Supreme Court Win #2: Power Plants must upgrade pollution controls when making other mods

From Environment News Service:

The U.S. Supreme Court today unanimously upheld a federal program designed to clean up the nation's oldest coal-fired power plants, vacating a lower court ruling that has derailed major air pollution enforcement efforts against Duke Energy and other utilities.

The court rejected a ruling by the 4th U.S. Circuit Court of Appeals that found Duke Energy did not violate provisions of the Clean Air Act when it upgraded eight coal-fired power plants in North and South Carolina during the late 1980s and 1990s.

The Supreme Court ruled that the lower court's interpretation of the law was "too far a stretch" and ordered the court to reconsider its decision.

Environmentalists praised the ruling and said it is a major victory in a broader effort, launched by the Clinton administration, to clean up older coal-fired power plants.

"The decision is going to reverberate throughout the electric utility industry and have a major impact on the air quality in dozens of states," said NRDC attorney John Walke. "It also puts the final nail in the coffin of the Bush administration's ceaseless six-year effort to monkey-wrench the federal laws requiring power companies to bring half-century-old plants up to safe environmental standards."

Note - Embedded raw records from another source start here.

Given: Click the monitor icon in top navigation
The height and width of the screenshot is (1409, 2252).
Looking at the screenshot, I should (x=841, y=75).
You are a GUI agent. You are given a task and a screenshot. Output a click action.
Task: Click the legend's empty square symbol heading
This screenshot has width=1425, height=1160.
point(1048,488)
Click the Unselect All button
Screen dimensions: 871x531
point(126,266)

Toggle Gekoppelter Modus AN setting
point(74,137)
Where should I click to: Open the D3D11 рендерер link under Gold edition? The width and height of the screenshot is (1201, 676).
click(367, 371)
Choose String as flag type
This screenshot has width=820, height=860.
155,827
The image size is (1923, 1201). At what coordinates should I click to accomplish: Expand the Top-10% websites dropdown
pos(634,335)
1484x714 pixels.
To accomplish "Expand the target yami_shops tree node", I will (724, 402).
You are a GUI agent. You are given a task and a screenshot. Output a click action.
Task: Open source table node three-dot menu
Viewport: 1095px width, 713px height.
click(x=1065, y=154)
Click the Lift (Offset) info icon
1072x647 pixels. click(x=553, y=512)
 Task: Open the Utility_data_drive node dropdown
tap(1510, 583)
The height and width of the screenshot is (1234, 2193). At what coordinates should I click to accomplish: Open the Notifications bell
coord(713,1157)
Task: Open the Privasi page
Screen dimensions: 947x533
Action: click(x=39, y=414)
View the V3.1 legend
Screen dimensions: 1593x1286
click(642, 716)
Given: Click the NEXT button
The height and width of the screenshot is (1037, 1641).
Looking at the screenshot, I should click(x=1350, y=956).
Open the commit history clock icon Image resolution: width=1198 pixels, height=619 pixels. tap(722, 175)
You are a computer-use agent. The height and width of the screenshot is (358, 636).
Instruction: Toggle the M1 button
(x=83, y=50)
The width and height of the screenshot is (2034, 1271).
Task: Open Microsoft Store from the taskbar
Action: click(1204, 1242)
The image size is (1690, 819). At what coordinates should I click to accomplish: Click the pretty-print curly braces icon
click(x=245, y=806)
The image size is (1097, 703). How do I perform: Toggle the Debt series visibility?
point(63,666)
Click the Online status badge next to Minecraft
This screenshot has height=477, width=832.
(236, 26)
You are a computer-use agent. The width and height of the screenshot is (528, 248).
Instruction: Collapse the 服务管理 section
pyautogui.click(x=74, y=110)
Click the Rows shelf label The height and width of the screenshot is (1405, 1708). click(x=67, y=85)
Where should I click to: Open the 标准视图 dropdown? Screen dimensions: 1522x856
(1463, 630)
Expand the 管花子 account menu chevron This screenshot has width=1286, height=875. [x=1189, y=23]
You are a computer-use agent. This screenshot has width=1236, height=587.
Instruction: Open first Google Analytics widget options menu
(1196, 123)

The case was originally brought against Duke Energy by the U.S. Environmental Protection Agency (EPA) in 2000 and illustrates the confusion with federal rules that aim to clean up older power plants.


Note that the case was brought in 2000 - I wonder if EPA would have initiated this case after 2001, or at any rate after Christine Todd Whitman threw in the towel?

Update: I meant to add Marcia Coyle's remarks to Ray Suarez on this, which sum it up nicely:

MARCIA COYLE: This was, again, the interpretation of the Clean Air Act. EPA this time had sued Duke Energy and a number of utilities that made modifications to very old and deteriorating coal-burning power plants back in the 1980s.

EPA claimed they had violated the Clean Air Act by not getting permits. The modifications that the utilities made allowed these plants to operate for more hours and increased the annual pollution, so they needed the permits.

The lower court had agreed with the utility that the utility's interpretation of what a modification is under the Clean Air Act did not require a permit here, basically. The Supreme Court unanimously disagreed with the lower court's analysis of the Clean Air Act.

This was a very high-stakes case for both sides. Environmentalists feared, if EPA's interpretation of "modification" failed, that these utilities would be able to continue to run these aging plants that would continue to pollute areas that had now come within air quality standards.

The utilities feared that, if their interpretation failed, they will be facing very costly implementations of modern pollution-control technology. Electricity prices would go up.


I don't know about you all, but I'm okay with electricity prices ticking up a little, if it means my air will be cleaner. Of course I realize that equation may not work for everyone, but for many people, the reduced health care expenses (asthma and so forth) could very well offset or more than offset any energy cost increase. And for those that it doesn't ... well, let's re-allocate some of those Iraq War expenditures to our social safety net at home, why don't we?